So he tells old Josh, "You're my new Numero Uno buddy. I'm the Decider. I'm giving you all the power you want. Shake things up like a paint shaker at the Crawford Home Depot. Fire anyone you want. Betray anyone you want - except Dick and Rummy because they've got those compromising pictures of me with a goat - just as long as I can stick to my vacation schedule. Got some brush to cut back in Crawford you know."

So Josh cranks up the political weedwhacker. Chop, chop, chop. Boxes on the White House org chart start moving so fast it's like musical chairs at the Texas State fair. People are being shit-canned and demoted left and right. OMIGOD! Even the main man, Turd Blossom, gets cut down to size.

But Josh, in his inbred wisdom, doesn't see that political shuffleboard isn't going to hack it. Some say switching people like a demonic three-card monte game without making policy change is like shuffling the deck chairs on the Titanic. Of course, that presupposes the Titanic was seaworthy to begin with and we all know how that ended - Mr. Iceberg, meet Miss Titantic.

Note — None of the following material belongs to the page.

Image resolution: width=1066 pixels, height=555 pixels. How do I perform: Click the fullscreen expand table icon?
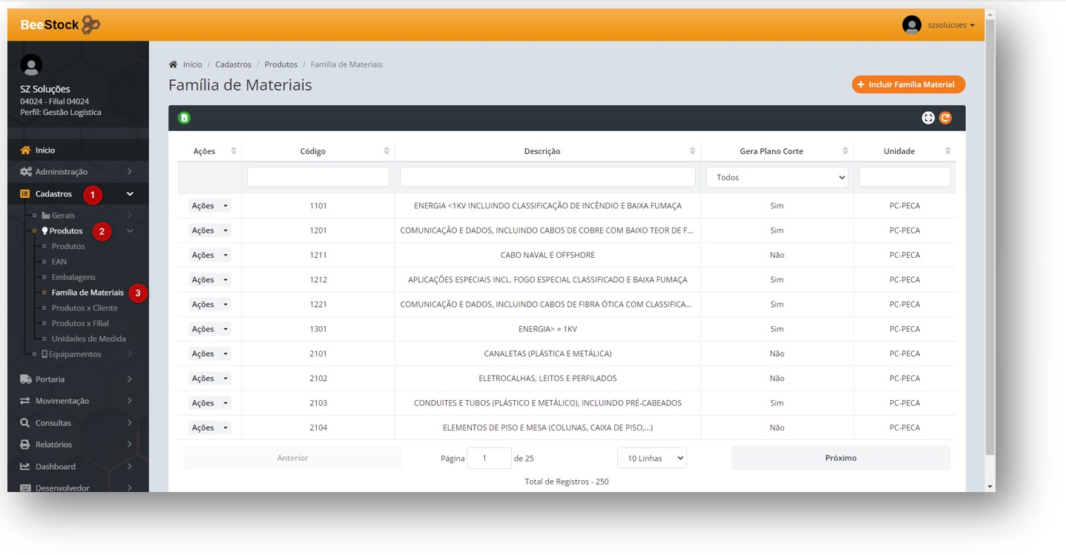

Judging from all the falderal, it looks like George's bubble has finally calcified into a cast iron shell. Generations of inbred politicians will do that to a bubble.

I'd really like George to succeed, because quite frankly, we can't afford for him to fail. However, I don't think replacing one burned out, cousin-kissing hack with another will result in much except making the iron shell harder.

Clearly, somebody needs to hand him a cutting torch soon or we're all in a world of hurt.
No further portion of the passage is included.